Sramana Mitra: There’s no venture capital involved in the first round?
Ed Walsh: No, it was a spin-out. It was management and some existing board members.
Sramana Mitra: So you’re in the process of raising your first institutional round right now?
Ed Walsh: Correct.
Sramana Mitra: Let’s go back to the product and the area in general. Let me ask a dumb question here. What are we trying to do with this copy data? Are we trying to keep track of how many copies there are? What is the goal of the copy data field?
Ed Walsh: It’s two-fold. One is, what do I have and how do I control it so that it could result in cost savings. Am I being wasteful? The other one is, how do I leverage that copy data. In a typical environment, when you have a database environment, you have a local disk storage. You make a local copy for resiliency in case something happens. Then, you make a remote copy for resiliency. You use snap-shotting to have application-consistent copies. Literally, you have first copy, which you’re using. Second copy is local. Third copy is remote. What do you do with the second and third copy? Nothing. You have it for a good reason but you don’t leverage it because you don’t have the tools to see it, automate, and orchestrate it.
Second is, how do I leverage them or apply analytics. Everyone wants to know what their production environment looks like an hour ago and leverage that for operational analytics to be added into Big Data. Right now, you’re doing ETL process. You’re doing basically extractions of databases, files, or logs. What we do now is we can take a snapshot. We can give you access to any system across the enterprise and leverage that for business analytics with no additional cost. You already have the data. You’re just not leveraging it.
Sramana Mitra: Some application that’s trying to run analytics application on top of the master data or the full data is looking to tap into either the main database or find another copy to be able to work with it. You’re saying that copies already exist. You just need to identify where those copies are and be able to pair them up with the applications that are trying to access them and make a much better use of the data footprint that exists within the organization.
Ed Walsh: Exactly. I give you better data access, but I do it without additional cost. I also avoid a big problem with data, which is what is the true copy of the data. When you start replicating data form different databases, you put it in the repository. It doesn’t necessarily reflect what the current environment looks like. This allows you to literally copy your production environment as of an hour ago. Now, you can get it directly from the true data source. You actually save money because you’re not going to a separate environment that you’re trying to populate. That is the power of what the enterprises already have.

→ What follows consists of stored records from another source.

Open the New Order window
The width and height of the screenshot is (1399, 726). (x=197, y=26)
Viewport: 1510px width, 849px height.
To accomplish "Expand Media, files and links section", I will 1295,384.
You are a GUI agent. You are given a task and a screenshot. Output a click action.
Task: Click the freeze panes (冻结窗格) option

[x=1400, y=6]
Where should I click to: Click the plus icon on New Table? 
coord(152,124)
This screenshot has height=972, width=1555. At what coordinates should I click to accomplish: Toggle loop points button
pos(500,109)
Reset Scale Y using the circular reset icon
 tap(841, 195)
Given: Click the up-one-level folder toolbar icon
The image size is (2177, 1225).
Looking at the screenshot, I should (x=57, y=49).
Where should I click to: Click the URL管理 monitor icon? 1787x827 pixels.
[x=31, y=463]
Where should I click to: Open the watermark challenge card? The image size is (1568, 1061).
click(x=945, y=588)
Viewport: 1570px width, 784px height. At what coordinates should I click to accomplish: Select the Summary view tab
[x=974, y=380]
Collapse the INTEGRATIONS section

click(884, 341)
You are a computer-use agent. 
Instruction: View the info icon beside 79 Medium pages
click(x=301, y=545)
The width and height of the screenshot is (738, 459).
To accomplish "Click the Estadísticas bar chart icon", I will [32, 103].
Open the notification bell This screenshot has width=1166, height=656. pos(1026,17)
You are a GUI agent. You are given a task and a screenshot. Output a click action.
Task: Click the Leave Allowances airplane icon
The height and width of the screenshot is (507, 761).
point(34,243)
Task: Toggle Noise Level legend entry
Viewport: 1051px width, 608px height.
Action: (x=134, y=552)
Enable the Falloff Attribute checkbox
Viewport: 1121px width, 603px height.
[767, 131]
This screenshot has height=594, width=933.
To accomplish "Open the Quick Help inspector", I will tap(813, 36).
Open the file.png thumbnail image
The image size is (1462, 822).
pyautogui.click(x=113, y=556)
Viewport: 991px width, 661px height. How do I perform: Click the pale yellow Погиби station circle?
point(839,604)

The industry has spent a lot of time and money showing people how to copy their data over and over, but not how to access it. The next big leap will be, “I’ll show you what you have and I’ll show you how to leverage them.” Here’s another use case. Am I underprotected? How do I leverage it? Analytics is an easy one. You don’t have to negotiate for what you’re getting from the production Oracle environment. In fact, once they go to production, within an hour, you can see exactly full fidelity and you can do a bunch of what-ifs compared to waiting to negotiate the extraction process later. That’s one of the big use cases for copy data leverage.